Hi, I`m Max Sklar; I am an engineer at Foursquare and I work on the Data Team which means that I work on the Explore algorithm which is a recommendation system and I work on applying machine learning to our data.

   

2. A recommendation system, meaning?

Pretty much, Foursquare is a location-based social application which means we have an enormous database of all sorts of venues, any city you might go to; if you`re using a lot, hopefully you have lots of friends on there or people that you`re following, they`ll be leaving tips and you`ll be going places leaving information but even if not, there`s a whole group of strangers out there who are also going to places and leaving little pieces of information, photos, everywhere; so as you go places and check in on Foursquare, just look around on Foursquare, you`ll get that data but the recommendation system does something a little more interesting than that; it`s when you`re in a particular area or in a particular neighborhood, you look at all the venues, within a given radius depending on where you are, if you`re in the middle of the city and then try to pick out things that would be interesting to you.

   

3. Now humans do that very well; if I have a friend, I know the friend very well, I can say, "Oh you know, you really should see such and such," or, "You should do," or, ‘You got to try this restaurant," and so on, "And I know you`ll like it". So that`s your problem. And you`re here giving a talk at the QCon conference about something having to do with that; that`s new and exciting. Tell us about it.

I agree that your friend who knows you has a distinct advantage over a computer but our advantage I think is in our data; we have all the opinions of all your friends and everyone else who`s ever been there; and we have 20 million tips in the database, 2 billion check-ins because the check-in is when you go announcing your location; so we can kind of build off all that and show you stuff that maybe one particular friend doesn`t know about.

   

4. Well, part of the idea of mobility is your friends aren`t there immediately and so you want this information culled from the millions of people who've visited that area before. So, how do you go about solving this enormous problem of having a machine make judgments about recommendations?

It`s not easy in this case; it`s very different from, I`ll tell you what problem that`s different from first, then I`ll tell you how we go about solving this problem. Another problem that we have is the venue search problem where people are just, they`re trying to use the app and they`re saying, ‘Hey, I`m here right now; you know, I want to check in,` then we see whether they checked in or not; and then if they did, we got it right; if they didn`t, we got it wrong; so we got that immediate feedback whether they were there or not mostly based on distance but because GPS doesn`t work perfectly and we have to include some other heuristics as well.

Also if you`re building an ad based system, then it`s easy; you know whether someone clicked the ad or earned a few cents or whatever; in this case, it`s not clear whether people liked the recommendation or not. You know, you can look at what people are clicking on; you can look at where people eventually go but it has to be a lot more intuitive because unless you`re asking a person, "Was this recommendation helpful to you; was that helpful to you?"...

* _Prompt A_: From the Foursquare interview, return the stretch from "I agree that" through "judgments about recommendations?".
* _Prompt B_: Using the Foursquare interview, say whether each statement agrees with it, answering yes or no and quoting the deciding words: (i) The database holds 20 million tips. (ii) Max Sklar works on the Marketing Team. (iii) Venue search decides whether it got a check-in right using GPS distance alone.
This material has no connection to the Foursquare interview.

* _Recorded data_:
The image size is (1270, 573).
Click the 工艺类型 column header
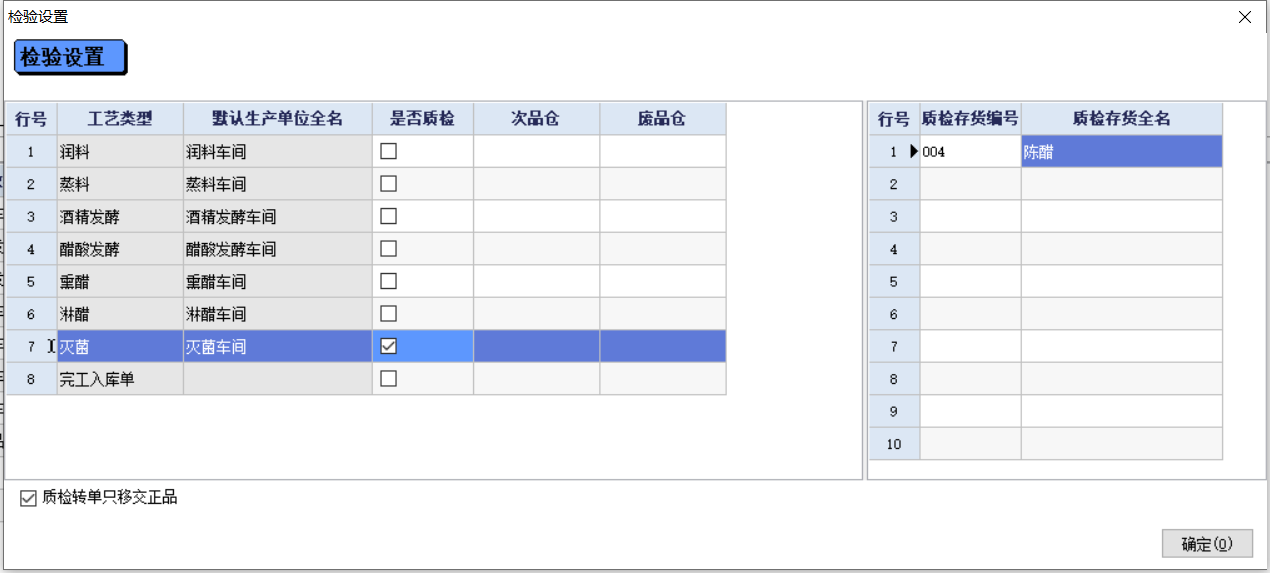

* _Final result A_:
I agree that your friend who knows you has a distinct advantage over a computer but our advantage I think is in our data; we have all the opinions of all your friends and everyone else who`s ever been there; and we have 20 million tips in the database, 2 billion check-ins because the check-in is when you go announcing your location; so we can kind of build off all that and show you stuff that maybe one particular friend doesn`t know about.

   

4. Well, part of the idea of mobility is your friends aren`t there immediately and so you want this information culled from the millions of people who've visited that area before. So, how do you go about solving this enormous problem of having a machine make judgments about recommendations?

* _Final result B_:
(i) Yes: "we have 20 million tips in the database"
(ii) No: "I work on the Data Team"
(iii) No: "we have to include some other heuristics as well"